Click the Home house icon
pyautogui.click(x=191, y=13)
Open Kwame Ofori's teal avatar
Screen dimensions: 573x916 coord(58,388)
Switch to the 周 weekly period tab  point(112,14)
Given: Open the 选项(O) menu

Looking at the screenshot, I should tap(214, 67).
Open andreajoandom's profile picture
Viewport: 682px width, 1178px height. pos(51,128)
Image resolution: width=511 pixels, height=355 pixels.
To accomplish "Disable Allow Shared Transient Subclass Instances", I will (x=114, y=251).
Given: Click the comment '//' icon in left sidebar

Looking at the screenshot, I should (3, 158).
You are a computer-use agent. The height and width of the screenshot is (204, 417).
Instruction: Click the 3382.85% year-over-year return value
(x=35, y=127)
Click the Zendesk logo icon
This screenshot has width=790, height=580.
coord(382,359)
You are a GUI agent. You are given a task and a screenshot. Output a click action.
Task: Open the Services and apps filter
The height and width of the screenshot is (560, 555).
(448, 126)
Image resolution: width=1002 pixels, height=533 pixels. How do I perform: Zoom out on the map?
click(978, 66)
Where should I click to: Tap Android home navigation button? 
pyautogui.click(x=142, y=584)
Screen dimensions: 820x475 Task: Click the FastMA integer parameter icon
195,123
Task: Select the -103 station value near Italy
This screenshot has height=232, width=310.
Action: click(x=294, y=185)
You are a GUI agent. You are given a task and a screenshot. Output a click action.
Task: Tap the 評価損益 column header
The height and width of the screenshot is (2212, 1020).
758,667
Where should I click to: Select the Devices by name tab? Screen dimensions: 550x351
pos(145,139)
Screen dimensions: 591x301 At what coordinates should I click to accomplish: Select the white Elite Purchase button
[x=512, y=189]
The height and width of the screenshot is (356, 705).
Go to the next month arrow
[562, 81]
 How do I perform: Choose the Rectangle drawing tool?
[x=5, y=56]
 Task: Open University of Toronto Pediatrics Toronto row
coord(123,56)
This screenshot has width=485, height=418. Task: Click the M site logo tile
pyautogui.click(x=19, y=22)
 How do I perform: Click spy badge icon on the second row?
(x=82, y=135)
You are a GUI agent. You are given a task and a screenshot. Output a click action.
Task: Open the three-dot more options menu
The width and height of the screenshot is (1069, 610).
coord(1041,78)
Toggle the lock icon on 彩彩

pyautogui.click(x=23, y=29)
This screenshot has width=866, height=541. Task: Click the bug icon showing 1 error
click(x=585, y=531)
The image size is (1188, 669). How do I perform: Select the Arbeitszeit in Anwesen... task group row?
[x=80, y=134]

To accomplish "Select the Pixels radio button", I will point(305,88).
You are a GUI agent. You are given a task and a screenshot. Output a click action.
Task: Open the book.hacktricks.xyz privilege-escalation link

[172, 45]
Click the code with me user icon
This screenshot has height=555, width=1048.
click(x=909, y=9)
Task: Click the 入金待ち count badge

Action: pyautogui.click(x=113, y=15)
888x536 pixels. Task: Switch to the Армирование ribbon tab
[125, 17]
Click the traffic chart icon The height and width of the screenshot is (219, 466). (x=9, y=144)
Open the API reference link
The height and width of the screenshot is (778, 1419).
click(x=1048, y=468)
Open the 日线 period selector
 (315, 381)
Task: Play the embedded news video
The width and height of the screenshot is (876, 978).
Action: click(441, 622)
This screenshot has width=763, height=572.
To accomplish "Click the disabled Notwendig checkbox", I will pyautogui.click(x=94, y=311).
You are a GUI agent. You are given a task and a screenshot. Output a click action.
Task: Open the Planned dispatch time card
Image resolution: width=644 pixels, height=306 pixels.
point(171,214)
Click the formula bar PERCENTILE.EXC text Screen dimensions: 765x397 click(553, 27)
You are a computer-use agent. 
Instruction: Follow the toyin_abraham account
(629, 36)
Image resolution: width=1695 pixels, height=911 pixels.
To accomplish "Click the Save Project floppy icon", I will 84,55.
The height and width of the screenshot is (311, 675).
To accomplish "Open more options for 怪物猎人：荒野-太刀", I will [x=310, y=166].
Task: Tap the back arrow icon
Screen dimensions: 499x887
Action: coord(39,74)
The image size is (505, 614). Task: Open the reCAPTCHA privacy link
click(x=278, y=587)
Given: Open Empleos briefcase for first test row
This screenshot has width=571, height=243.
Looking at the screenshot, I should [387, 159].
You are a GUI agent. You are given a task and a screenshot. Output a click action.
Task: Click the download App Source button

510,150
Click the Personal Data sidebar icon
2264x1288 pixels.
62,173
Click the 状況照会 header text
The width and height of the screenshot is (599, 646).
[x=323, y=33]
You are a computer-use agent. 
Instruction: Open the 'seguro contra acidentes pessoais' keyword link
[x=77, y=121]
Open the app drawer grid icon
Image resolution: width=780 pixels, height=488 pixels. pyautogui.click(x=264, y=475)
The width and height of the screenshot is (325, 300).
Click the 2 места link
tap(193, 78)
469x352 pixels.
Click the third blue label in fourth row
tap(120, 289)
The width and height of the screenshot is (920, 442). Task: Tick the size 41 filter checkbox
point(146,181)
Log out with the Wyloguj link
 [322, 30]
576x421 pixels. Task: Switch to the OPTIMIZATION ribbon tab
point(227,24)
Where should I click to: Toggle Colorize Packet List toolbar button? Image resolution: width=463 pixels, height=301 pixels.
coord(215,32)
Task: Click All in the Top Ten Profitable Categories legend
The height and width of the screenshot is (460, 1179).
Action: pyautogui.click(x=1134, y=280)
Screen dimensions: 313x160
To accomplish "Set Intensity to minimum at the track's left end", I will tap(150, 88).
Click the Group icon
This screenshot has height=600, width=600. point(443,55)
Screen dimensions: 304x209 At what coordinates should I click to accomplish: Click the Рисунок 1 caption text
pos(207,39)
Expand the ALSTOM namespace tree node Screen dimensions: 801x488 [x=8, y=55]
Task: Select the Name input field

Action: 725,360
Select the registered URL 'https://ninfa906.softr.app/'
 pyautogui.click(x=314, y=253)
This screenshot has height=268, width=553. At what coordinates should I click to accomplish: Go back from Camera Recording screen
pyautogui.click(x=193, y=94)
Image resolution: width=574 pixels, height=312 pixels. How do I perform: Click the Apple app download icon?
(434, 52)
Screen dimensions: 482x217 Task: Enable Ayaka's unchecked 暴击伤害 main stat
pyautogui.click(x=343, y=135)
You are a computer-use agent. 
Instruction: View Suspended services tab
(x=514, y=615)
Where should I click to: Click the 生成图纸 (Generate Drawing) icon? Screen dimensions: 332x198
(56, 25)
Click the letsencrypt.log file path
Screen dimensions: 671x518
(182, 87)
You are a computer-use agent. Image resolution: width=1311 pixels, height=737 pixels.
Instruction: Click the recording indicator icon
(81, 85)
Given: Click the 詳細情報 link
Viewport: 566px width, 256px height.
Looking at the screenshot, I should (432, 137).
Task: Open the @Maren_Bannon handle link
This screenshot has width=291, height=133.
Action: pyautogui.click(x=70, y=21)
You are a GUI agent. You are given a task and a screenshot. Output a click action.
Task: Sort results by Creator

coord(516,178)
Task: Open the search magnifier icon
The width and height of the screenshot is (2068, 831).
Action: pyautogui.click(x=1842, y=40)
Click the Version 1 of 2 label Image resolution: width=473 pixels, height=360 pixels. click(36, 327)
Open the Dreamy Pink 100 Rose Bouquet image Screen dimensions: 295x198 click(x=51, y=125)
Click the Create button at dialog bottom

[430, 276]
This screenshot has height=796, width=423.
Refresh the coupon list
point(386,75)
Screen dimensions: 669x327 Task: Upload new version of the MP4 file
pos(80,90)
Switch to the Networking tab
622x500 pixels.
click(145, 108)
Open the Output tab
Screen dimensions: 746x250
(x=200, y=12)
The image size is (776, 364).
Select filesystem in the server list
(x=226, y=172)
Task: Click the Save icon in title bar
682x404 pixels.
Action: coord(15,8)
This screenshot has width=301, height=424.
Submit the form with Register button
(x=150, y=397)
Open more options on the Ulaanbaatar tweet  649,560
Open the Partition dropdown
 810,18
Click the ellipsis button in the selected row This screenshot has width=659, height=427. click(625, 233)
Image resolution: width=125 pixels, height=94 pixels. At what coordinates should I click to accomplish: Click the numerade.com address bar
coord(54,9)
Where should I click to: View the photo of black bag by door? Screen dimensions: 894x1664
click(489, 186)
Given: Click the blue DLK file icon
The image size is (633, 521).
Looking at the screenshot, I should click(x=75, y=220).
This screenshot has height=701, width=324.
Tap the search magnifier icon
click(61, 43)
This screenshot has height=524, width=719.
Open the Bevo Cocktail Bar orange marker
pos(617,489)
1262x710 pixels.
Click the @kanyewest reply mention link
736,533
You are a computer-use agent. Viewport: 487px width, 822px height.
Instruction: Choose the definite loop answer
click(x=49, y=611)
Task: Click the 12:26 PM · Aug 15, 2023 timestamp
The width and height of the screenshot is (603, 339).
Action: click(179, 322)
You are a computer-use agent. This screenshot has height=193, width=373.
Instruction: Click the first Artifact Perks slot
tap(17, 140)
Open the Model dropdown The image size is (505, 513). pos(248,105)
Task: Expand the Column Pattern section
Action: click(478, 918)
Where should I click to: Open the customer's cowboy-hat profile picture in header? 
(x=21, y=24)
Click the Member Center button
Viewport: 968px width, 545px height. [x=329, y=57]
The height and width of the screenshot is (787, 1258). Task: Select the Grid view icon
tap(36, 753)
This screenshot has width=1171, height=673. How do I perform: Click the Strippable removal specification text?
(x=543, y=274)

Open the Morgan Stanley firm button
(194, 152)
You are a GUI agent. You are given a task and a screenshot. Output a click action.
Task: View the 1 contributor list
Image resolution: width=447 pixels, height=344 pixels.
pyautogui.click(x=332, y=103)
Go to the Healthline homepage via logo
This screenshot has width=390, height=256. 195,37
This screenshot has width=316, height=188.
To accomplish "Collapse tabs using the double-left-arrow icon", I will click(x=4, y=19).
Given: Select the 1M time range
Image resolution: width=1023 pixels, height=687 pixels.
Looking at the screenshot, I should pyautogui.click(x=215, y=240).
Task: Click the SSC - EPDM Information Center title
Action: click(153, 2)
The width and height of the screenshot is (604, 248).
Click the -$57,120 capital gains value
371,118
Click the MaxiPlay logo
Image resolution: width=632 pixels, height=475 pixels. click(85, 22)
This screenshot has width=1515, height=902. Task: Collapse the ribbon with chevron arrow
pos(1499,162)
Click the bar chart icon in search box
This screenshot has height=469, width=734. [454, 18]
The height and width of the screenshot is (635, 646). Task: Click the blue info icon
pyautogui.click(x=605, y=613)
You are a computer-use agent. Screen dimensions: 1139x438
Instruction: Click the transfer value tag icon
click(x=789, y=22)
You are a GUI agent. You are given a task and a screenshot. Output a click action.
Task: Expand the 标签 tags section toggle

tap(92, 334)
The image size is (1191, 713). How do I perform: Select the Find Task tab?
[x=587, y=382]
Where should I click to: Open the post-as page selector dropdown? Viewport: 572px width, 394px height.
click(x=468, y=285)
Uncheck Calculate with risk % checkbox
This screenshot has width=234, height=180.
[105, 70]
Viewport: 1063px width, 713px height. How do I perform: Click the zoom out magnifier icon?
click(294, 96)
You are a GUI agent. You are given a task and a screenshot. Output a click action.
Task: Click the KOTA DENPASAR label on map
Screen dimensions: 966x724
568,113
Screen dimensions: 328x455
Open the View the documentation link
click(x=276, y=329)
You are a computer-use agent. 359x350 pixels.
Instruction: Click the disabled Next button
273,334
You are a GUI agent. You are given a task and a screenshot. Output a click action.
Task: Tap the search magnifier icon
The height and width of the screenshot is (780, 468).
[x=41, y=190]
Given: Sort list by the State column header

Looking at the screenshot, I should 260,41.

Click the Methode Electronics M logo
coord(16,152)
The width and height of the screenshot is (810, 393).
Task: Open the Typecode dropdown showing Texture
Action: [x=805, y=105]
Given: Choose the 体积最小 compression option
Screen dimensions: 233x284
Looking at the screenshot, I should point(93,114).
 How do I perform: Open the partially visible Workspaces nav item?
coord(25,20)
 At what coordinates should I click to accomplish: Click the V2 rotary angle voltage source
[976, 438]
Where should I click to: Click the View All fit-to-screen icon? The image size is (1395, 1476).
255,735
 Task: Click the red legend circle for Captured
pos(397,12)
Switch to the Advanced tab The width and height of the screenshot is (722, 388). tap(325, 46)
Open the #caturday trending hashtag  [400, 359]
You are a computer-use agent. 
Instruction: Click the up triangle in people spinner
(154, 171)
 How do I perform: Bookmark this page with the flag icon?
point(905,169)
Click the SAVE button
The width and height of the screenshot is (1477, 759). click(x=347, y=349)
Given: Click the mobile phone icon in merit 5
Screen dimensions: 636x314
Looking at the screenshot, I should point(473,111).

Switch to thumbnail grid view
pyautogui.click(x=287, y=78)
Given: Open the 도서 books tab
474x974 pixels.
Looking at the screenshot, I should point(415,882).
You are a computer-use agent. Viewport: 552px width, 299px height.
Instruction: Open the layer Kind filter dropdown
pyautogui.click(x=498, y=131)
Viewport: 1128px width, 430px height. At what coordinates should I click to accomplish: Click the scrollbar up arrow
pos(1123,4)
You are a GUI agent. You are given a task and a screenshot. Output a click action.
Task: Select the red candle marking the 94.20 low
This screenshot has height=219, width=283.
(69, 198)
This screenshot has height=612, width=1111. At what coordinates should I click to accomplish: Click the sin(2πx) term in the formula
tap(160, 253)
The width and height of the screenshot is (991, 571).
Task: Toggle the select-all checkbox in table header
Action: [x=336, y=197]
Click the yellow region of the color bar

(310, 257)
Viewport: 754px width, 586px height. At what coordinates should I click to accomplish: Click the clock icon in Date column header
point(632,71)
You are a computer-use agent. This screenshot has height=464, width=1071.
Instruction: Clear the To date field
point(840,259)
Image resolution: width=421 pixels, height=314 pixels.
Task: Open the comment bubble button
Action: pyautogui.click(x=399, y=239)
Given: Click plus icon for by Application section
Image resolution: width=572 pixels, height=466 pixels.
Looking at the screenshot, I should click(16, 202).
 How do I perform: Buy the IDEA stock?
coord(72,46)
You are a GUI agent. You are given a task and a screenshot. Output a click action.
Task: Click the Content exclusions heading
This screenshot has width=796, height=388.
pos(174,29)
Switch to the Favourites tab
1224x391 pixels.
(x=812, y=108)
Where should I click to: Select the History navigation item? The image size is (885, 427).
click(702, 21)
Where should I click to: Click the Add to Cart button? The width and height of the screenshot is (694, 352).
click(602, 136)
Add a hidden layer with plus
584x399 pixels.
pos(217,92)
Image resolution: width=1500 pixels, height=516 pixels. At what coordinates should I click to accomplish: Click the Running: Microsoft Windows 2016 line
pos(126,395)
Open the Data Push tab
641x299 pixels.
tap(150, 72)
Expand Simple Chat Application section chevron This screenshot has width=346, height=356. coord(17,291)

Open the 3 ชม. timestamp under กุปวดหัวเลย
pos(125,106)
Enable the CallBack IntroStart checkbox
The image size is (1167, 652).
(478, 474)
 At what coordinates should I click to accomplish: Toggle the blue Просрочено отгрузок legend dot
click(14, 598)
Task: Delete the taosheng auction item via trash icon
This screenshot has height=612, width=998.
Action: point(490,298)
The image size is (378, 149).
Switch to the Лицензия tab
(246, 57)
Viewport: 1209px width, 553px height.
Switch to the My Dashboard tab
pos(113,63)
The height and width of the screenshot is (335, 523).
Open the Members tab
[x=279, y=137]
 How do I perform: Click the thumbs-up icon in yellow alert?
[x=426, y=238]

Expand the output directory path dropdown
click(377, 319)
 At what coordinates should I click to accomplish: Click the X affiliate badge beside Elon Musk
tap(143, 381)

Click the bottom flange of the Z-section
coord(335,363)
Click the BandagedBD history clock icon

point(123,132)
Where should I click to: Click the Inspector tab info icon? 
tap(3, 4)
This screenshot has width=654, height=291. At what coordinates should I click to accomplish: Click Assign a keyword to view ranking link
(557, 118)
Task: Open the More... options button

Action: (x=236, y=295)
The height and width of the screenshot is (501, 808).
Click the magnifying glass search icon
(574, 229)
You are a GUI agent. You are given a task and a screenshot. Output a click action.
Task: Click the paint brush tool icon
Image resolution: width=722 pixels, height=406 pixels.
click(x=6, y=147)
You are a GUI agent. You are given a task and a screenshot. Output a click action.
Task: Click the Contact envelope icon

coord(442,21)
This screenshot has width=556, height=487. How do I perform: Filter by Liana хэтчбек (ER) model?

▬▬▬▬▬▬

→ Exercise: Search the data above for the string "Application" and return every line that has it.

→ Output of the exercise:
Given: Click plus icon for by Application section
Expand Simple Chat Application section chevron This screenshot has width=346, height=356. coord(17,291)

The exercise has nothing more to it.